INDIANAPOLIS — Indiana has one of the nation’s highest numbers of bridges that are in need of major repairs or upgrades, according to a new report.
The analysis was done by the American Road and Transportation Builders Association. Alison Black, the group’s chief economist, said the group found that 10 percent of Indiana’s bridges – slightly more than 1,900 of them – are structurally deficient.
“A bridge is classified as structurally deficient,” she said, if one of the key structural elements – and usually that’s either the deck, the superstructure or the substructure – is rated in poor condition or worse.”
In Indiana, Black said, there are more than twice as many structurally deficient bridges in urban areas as in rural areas.

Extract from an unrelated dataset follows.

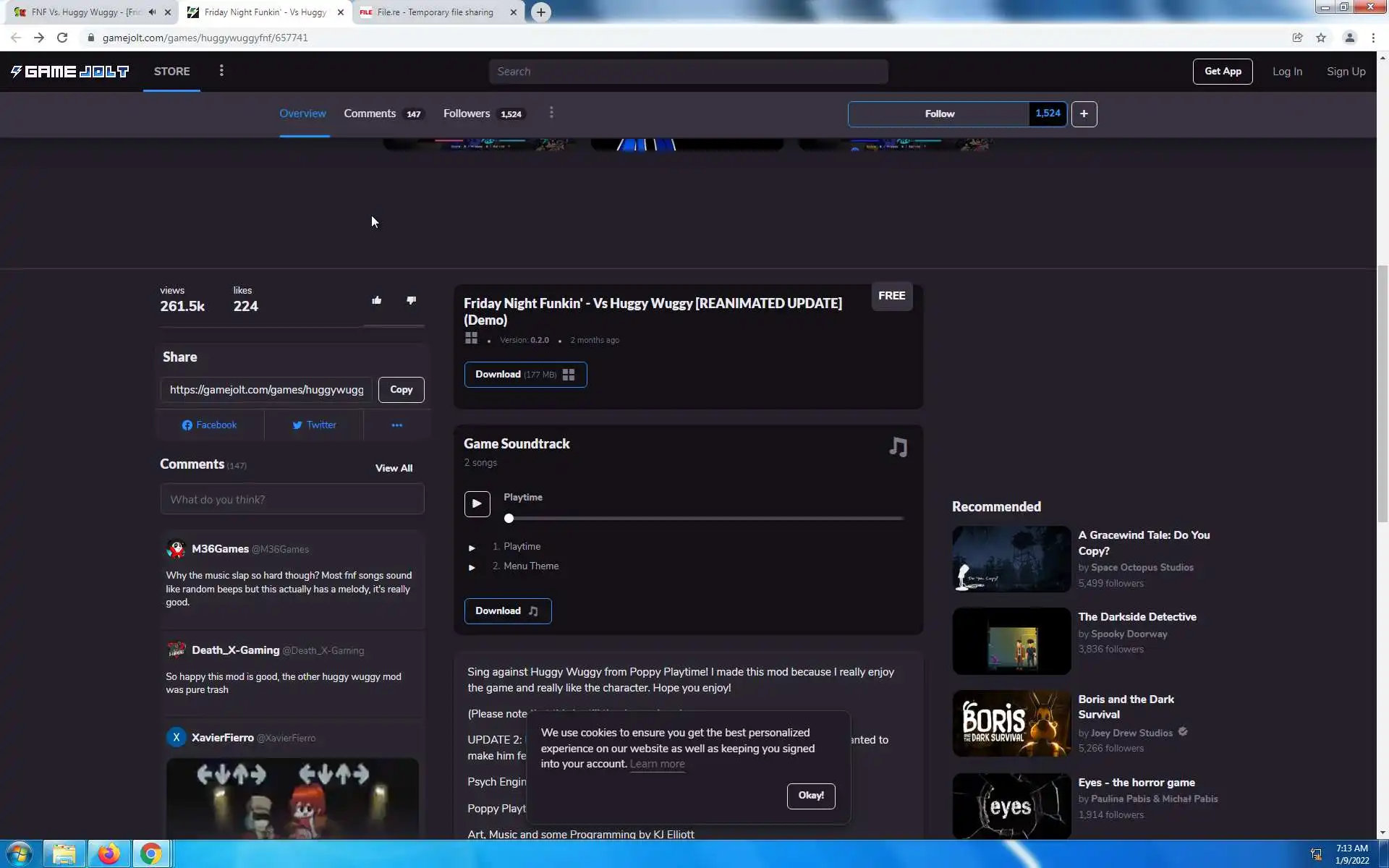Click the What do you think comment field
This screenshot has height=868, width=1389.
[x=292, y=499]
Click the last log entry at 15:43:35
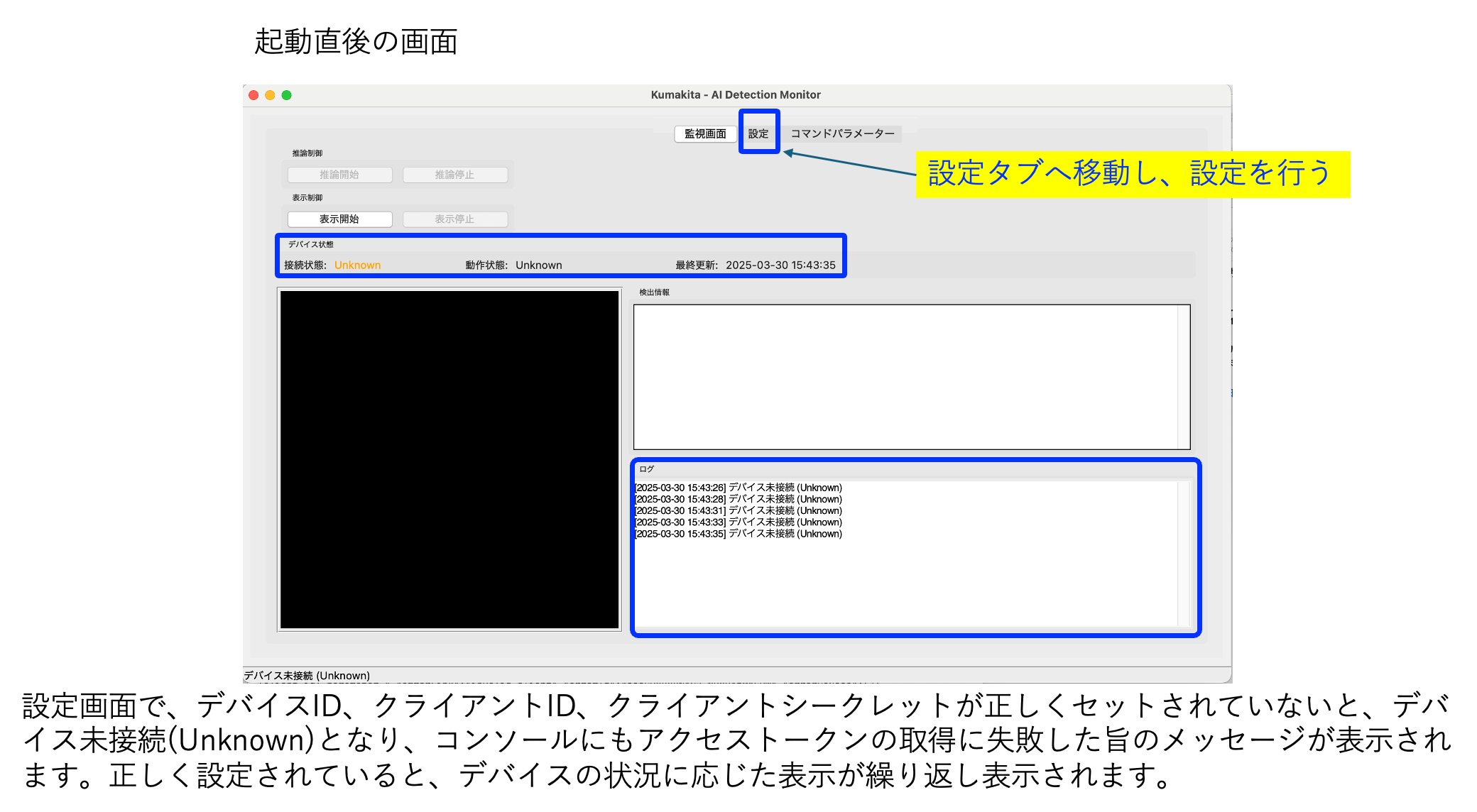 (x=738, y=534)
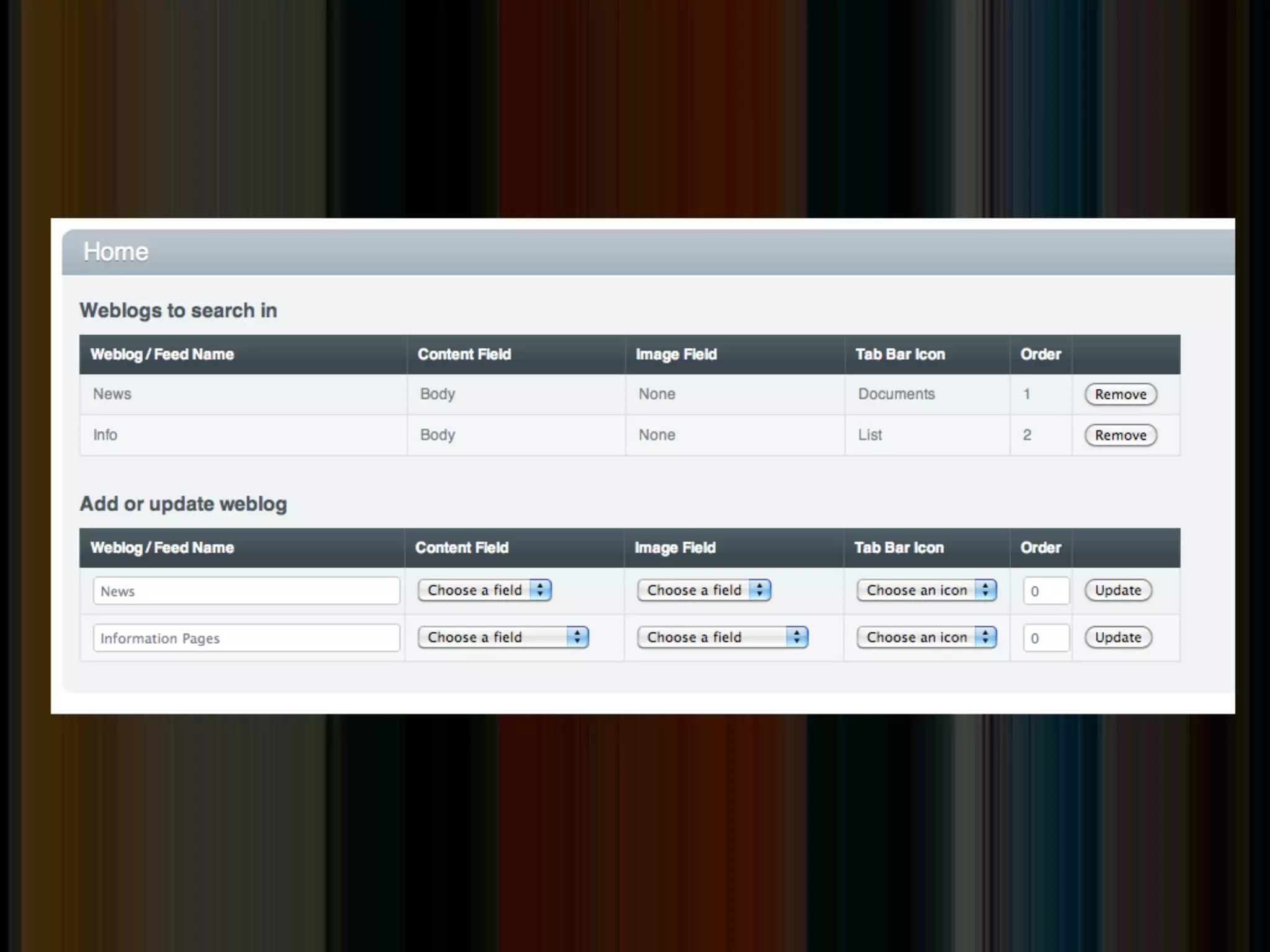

Black said the bridge problem in Indiana and nationwide could get even worse, since the latest extension of federal highway and transit funding through the Highway Trust Fund is set to expire on May 31 — unless Congress acts.
“This is something that is an issue, funding both at the federal, state and local level,” she said. “It’s something that all levels of government need to address. But the uncertainly over the federal-aid situation is a big issue for state DOTs (departments of transportation) and local governments.”
According to the report, nationally about 61,000 bridges are considered structurally compromised. Many of those are on interstate highways, which carry the bulk of truck traffic and passenger vehicles.
The report is online at slideshare.net.